→ **Supplied passage**
-- START --

The Dantian is used to center each movement. When the posture and balance of the Dantian are not maintained the body can be top heavy and unsteady, thereby easily controlled and defeated by the opponent. Similarly, in Taijiquan we seek to find and attack the opponent’s Dantian, all the while hiding our own center, by subtly rotating the Dantian throughout its infinite axes. This is the meaning of, “I know my opponent while my opponent does not know me”. So, the body becomes like a ball that cannot be toppled. When the Taijiquan exponent is able to turn the waist, and does so at the right time (neither too early nor too late) he can dissolve the opponent’s force (“One Ounce Deflects A Thousand Pounds”) and lead the opponent into emptiness from which it is difficult to recover. It is during the momentary recovery phase that weakness can be exploited. When the opponent’s force comes to us, and is in excess of what we can withstand, if we are unable to rotate the waist and Dantian to dissolve the force, the Mingmen acupoint (located at the base of the spine) becomes closed and Qi becomes blocked there causing the entire body to tighten up and Qi to rise (instead of sinking to the ground), thus rendering the body light and under the complete control of the opponent, making defeat almost inevitable.

When the center is discussed in Wing Chun it is not referring to the Dantian, but the center line, known as “Jik Sin”, which is the vertical line running through the middle of the body, Along this line lies the most vulnerable and sensitive areas, such as the eyes, nose, mouth, throat, solar plexus and groin. Protecting and defending this centerline is therefore most important, but it is also this centerline that is attacked on the opponent, predominantly. So, all turning to avoid attacks is done pivoting or revolving (“Shifting”) on this vertical line. Attacking the centerline also disturbs the opponent’s balance, making it difficult for him to launch any effective attack or counterattack. There is another center called Ji Ng Sin which is the meridian line that joins our Jik Sin to the Jik Sin of the opponent The concept in Wing Chun is that if you control the opponent’s centerline you control him and are always in the most advantageous position to win, and this is the shortest distance between two points, and follows the main principle of Wing Chun which is “Direct”.

-- END --

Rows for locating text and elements
-- START --

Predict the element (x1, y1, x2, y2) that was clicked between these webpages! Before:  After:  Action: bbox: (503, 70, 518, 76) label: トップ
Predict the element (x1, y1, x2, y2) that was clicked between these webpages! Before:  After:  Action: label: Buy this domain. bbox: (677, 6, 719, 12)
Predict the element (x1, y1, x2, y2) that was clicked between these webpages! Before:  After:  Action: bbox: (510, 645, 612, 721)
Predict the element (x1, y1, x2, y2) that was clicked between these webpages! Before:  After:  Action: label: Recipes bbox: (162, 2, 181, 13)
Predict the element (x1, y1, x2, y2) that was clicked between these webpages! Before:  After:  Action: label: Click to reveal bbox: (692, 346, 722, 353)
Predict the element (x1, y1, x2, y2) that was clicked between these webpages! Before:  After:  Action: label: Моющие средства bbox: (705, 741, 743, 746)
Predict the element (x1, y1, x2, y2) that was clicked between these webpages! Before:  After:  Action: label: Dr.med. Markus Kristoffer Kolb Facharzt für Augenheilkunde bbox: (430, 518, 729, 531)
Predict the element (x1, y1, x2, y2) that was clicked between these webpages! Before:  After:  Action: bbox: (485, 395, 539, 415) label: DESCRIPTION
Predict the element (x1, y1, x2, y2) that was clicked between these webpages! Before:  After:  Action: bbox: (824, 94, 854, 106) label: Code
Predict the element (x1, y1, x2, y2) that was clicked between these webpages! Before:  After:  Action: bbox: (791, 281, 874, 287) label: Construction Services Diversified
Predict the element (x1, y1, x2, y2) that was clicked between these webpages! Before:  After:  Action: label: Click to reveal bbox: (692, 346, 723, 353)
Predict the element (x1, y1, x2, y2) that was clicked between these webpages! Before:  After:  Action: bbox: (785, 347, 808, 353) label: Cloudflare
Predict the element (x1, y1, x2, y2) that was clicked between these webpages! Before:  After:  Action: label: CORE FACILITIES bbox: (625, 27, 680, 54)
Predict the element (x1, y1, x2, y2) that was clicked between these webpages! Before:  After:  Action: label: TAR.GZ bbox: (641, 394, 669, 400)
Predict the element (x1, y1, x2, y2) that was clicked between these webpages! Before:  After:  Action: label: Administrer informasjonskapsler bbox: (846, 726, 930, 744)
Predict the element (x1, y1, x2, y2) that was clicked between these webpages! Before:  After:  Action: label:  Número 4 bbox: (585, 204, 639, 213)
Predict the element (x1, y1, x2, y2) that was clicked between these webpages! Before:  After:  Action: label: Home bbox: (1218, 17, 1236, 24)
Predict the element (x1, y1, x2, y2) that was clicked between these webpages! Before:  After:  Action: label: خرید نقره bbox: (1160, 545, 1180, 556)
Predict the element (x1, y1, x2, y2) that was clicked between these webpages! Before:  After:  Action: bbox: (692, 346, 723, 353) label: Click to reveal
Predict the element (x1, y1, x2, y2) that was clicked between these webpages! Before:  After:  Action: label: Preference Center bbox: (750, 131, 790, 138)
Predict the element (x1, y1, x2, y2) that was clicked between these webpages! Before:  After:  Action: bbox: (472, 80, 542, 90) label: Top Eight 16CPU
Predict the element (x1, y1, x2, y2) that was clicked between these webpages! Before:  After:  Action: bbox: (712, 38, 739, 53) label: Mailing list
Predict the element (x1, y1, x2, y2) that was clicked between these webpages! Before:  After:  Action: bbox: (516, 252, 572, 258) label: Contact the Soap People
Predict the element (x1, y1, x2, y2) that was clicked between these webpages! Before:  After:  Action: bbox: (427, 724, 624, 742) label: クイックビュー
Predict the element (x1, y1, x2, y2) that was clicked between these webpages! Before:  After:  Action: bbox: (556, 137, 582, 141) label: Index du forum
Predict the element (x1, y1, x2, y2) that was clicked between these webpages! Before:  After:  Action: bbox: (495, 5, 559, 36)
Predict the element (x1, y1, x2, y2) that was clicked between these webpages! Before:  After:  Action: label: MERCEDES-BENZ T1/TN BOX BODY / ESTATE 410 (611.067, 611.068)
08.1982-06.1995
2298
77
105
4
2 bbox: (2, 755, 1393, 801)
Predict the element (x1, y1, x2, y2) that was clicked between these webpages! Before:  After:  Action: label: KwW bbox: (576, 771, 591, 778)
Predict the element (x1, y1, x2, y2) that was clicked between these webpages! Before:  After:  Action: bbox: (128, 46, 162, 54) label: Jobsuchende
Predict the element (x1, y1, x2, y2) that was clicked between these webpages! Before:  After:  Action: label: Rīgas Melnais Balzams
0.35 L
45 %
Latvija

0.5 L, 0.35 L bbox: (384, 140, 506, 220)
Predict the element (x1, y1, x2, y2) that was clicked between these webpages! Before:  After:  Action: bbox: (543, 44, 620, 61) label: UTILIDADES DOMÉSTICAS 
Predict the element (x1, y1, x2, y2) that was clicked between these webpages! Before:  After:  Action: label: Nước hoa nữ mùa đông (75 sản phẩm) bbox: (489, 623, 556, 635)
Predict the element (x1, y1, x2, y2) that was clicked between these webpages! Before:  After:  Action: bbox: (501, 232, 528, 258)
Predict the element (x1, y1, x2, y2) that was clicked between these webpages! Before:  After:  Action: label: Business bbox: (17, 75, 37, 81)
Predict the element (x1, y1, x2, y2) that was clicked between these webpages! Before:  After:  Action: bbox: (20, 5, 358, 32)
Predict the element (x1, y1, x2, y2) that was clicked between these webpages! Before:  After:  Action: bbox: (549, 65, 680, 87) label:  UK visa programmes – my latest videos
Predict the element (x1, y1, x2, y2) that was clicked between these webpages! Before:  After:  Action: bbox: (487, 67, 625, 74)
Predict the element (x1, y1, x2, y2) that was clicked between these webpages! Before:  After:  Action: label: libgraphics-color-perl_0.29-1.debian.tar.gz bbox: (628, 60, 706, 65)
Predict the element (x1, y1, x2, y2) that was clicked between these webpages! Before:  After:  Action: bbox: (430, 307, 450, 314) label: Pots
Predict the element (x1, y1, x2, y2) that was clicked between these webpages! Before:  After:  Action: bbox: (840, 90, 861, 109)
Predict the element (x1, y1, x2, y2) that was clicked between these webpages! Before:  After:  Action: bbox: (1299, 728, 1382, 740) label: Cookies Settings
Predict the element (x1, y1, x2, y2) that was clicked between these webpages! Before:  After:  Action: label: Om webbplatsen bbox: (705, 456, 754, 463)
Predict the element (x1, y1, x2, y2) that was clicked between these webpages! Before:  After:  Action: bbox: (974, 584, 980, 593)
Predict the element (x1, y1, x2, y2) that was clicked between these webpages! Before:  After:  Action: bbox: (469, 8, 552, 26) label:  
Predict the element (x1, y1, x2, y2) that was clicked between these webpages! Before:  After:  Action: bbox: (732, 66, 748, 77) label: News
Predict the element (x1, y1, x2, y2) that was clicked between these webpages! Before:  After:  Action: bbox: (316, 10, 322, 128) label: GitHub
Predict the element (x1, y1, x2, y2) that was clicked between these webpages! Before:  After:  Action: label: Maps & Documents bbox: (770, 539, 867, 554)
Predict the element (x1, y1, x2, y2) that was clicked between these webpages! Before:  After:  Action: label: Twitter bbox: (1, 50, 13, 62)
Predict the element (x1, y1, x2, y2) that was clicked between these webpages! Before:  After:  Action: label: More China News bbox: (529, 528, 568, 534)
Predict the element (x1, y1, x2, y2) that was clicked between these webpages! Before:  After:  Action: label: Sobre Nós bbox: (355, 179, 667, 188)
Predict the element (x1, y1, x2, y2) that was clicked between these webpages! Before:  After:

-- END --

→ **To do**
1. Please retype the rows from the line containing "106) label: Code" up to and including the line containing "reveal bbox: (692, 346, 723, 353)".
2. Carry on the passage about the center in Taijiquan and Wing Chun from its final sentence.

→ **Answers to the tasks**
1.
Predict the element (x1, y1, x2, y2) that was clicked between these webpages! Before:  After:  Action: bbox: (824, 94, 854, 106) label: Code
Predict the element (x1, y1, x2, y2) that was clicked between these webpages! Before:  After:  Action: bbox: (791, 281, 874, 287) label: Construction Services Diversified
Predict the element (x1, y1, x2, y2) that was clicked between these webpages! Before:  After:  Action: label: Click to reveal bbox: (692, 346, 723, 353)

2.
Both arts emphasize the use of “Releasing Power”. This is known as “Faat Ging” in Wing Chun circles from Cantonese as it is a southern skill of Foshan, Guanzhou, and Hong Kong, and called “Fajin” in Chen Taijiquan parlance from Mandarin, with the skill coming from northern China. Releasing Power demands relaxation (“Song”) in order to achieve this, but both skills use it in different ways. The Wing Chun Centre-Line Punch (Jung Kuen) is a vertical punch, snapping out from the elbow, with the elbow down, using the three bottom smaller knuckles. The weight remains on the rear leg, with no transference of weight. This punch is safer and more defence-minded. With no commitment it is not as strong as when the weight shifts, which is why the Wing Chun punch is often used as a “chain punch” on rotation, whereby one strikes forward as the other retracts, in a position to be able to defend if counter-attacked and loaded, cocked, or primed to strike forward again in rapid succession. This kind of punching is the equivalent of the German “Blitzkrieg” or U.S. “Shock and Awe” military strategies, unbalancing and overwhelming the opponent, offering little to no time to react, until the conflict is over. The Chen Taijiquan punch is horizontal, spiraling out from the chest in a straight line, like a bullet, or an electric drill, and contacts using the two largest knuckles. The Chen punch demands the rapid transference of weight between the legs with the coordinated whipping torqueing action of the waist and revolving of the Dantian, and a rippling of the chest. The whole body expands with the strike and relaxes and contracts upon contact or extension. Due to the amount of potential power generated, when contact is made, just one punch (or two) should be sufficient to end the fight. Technically, in Taijiquan we can use Fajin with any part of the body that makes contact with the opponent and Fajjin with elbow, shoulder, and hip employs short range power.

With Wing Chun there are also two kinds of power: Long Bridge Releasing Power (Cheung Kiu Faat Ging), which means the forearm is long or extended and the power released is actually short range. This is better known in the West as the “One Inch Punch”, made famous by the late Bruce Lee. The power is released toward the end of the extension, so no energy is wasted, as opposed to the “haymaker” where the arm is brought back and wound up, primed, like cocking the hammer of a gun, and then the energy is released early. It gathers momentum along the way, generating more power, but uses more energy, and also telegraphs to the opponent which is why they can be more easily avoided or intercepted. It is the accumulation of missed punches that causes fighters to become quickly exhausted, and their need to work harder on stamina. Wing Chun also uses power released from a further distance called Dyun Kiu Faat Ging which is Short Bridge Releasing Power, but this tends to be used judiciously, or following control or trapping.